Maybe I'm getting older but I am certainly more philosophical than I used to be, I embrace these life events, particularly as I've been priviledged to have been at the beginning of many a new life - sharing in parental joy, assisting in a safe delivery of a baby (in my days as a midwife). Equally I have also been present at the end of a life sadly on occasion, as a midwife but more often in my days as a nurse. For some, I understand these occasions are very difficult, people quite understandably are uneasy about such issues even when they are not directly involved. With the many experiences I've had in my past career, as a mother and yes, even as a florist, this is perhaps less daunting for me - I view life as a journey, be it long or a short one; beginning at our birth and ending in our death. There are so many events inbetween which punctuate our lives often involving huge emotions. Life really is a roller coaster and for some this can be more exciting, more turbulent, more, or less fortunate for some than others.
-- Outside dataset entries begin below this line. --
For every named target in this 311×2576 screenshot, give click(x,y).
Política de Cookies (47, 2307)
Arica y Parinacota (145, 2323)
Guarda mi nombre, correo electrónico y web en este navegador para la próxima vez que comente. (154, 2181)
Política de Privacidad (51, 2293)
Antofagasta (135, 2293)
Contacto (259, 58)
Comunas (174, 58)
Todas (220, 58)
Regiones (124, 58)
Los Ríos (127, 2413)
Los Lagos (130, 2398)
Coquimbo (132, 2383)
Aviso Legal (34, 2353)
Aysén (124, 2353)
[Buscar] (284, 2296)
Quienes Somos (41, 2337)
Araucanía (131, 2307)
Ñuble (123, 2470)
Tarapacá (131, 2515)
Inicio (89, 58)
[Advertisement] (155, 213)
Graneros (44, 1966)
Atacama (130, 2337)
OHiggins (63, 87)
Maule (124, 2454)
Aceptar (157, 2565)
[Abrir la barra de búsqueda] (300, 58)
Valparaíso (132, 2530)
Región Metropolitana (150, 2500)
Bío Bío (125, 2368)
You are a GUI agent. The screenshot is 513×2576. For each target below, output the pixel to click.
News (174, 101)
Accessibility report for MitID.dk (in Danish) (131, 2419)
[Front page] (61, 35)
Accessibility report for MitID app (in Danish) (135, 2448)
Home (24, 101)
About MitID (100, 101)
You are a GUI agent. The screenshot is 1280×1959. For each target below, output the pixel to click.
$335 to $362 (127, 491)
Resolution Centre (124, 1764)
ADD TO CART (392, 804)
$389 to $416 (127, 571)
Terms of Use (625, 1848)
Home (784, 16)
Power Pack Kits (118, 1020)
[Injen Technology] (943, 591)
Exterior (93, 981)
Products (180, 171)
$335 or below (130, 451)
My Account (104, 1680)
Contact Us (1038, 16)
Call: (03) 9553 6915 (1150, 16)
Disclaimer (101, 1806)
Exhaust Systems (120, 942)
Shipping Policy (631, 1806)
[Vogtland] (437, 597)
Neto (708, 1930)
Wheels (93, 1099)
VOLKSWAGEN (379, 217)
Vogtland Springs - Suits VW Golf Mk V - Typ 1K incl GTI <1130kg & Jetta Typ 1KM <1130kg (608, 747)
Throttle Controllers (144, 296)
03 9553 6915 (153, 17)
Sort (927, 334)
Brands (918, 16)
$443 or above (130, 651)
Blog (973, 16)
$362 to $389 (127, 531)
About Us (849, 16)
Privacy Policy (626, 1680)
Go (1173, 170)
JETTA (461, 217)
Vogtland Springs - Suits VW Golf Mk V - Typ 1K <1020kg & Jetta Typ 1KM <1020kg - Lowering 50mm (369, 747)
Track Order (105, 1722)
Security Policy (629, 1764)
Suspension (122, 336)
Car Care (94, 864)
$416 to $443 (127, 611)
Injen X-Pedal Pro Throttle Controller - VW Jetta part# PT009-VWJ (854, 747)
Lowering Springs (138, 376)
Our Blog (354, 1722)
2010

That's the bit I love about us humans - we are all unique, we all have a story to tell.
This week I arranged flowers for a gentleman you will not be surprised to learn, I'd never met. I had the pleasure of meeting his family; his wife, his daughters and grand children, all in different stages of their own grief. We talked about who and what he was and also how they thought people outside of the family saw him. I had this chat on a few occasions with various family members, I had a glimpse of the man as a father, a husband, a member of the community. I'm quite sure I would've liked him and I hope I have captured something of him in his farewell flowers.
As I arranged these flowers in the little country church where his funeral service will be held, I chatted to his widow. We talked about all sorts of topics from family, to life in general and it was a joy to hear what she had to say. I am grateful for that chat as she gathered and prepared herself for meeting friends and relatives the following day at his funeral. From the hymns to changing the name on the electricity bill, we chatted about it all. I hope she will be strong, taking strength and support of her loving family.
So what is the point of my writing about all this? Here's the thing, I consider myself so lucky that I get an insight into other peoples worlds from just a few days in a single week to, in the case of a wedding, up to and over a year. I hear about their work their hopes and expectations, things which trouble them, the dynamics of various family relationships and more often what makes them laugh and occasionally cry. I get to share in their joy and as I mentioned earlier, witness their sorrow. I am privvy to so much for a humble florist, as an outsider looking in, it frequently gives me hope and nourishes my faith in humanity. So you see it's not all about pretty flowers - we florists think, we feel, we understand and above all we see life in its many guises.